**WHAT TO WORK ON**
Filter the lines below, copying only those with the string "Enable".

---- SOURCE MATERIAL

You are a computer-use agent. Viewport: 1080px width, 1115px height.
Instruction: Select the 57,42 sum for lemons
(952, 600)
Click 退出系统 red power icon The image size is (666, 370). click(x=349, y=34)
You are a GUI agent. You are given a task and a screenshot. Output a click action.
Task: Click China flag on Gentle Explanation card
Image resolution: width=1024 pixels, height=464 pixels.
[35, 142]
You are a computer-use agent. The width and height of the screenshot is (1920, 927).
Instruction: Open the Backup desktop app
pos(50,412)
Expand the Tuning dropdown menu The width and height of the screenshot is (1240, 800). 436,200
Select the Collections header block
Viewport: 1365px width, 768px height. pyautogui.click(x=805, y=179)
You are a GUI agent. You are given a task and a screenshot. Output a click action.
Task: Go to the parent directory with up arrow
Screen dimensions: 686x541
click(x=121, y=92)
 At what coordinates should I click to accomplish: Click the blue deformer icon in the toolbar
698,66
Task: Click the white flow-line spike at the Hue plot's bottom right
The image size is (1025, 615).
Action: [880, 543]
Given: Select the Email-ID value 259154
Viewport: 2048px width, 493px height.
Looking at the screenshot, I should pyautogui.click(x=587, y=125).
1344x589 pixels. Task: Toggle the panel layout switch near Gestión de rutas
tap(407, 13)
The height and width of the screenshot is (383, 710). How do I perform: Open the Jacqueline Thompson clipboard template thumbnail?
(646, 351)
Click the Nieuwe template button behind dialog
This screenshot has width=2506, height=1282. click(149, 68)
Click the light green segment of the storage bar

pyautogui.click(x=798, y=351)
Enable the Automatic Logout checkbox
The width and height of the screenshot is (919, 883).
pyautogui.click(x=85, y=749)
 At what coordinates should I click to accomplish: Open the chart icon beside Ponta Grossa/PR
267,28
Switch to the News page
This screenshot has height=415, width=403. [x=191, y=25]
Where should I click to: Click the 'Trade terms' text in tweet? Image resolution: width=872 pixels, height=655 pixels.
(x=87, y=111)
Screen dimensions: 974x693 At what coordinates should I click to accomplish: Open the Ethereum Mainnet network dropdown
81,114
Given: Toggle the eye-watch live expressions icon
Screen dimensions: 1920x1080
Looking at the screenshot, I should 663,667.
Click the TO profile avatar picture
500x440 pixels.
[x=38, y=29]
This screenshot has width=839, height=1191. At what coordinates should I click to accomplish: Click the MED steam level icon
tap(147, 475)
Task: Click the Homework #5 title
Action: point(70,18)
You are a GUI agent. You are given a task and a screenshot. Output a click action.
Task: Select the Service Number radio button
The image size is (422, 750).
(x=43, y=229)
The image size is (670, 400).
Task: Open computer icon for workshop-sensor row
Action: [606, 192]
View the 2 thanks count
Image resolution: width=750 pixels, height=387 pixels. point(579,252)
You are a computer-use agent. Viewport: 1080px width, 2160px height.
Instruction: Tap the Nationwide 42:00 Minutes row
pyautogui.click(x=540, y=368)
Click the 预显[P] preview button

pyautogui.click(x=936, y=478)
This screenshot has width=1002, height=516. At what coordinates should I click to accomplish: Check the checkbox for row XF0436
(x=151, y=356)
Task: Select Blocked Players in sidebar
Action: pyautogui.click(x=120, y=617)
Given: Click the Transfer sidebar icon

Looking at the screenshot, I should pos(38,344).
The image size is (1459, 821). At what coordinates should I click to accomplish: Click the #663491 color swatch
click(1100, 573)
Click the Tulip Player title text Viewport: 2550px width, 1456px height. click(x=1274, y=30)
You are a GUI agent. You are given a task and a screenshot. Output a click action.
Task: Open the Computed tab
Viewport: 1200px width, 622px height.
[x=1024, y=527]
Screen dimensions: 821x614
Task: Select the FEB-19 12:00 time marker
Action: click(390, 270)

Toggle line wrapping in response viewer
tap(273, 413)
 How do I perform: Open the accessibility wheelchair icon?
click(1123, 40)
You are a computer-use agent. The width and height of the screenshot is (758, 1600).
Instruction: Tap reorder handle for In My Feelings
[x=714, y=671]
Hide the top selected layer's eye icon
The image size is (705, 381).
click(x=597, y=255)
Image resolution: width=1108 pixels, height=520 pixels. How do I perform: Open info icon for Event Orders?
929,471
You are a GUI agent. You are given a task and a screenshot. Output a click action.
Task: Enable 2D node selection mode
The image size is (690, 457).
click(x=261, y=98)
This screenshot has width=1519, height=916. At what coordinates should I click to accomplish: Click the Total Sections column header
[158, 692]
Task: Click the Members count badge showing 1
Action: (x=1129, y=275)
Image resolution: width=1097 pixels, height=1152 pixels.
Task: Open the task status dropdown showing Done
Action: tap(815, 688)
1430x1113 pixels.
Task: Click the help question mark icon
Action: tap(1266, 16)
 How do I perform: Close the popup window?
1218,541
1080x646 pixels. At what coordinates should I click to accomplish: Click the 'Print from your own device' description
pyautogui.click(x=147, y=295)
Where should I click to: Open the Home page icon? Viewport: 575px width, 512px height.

--------

**TASK ANSWER**
Enable the Automatic Logout checkbox
Task: Enable 2D node selection mode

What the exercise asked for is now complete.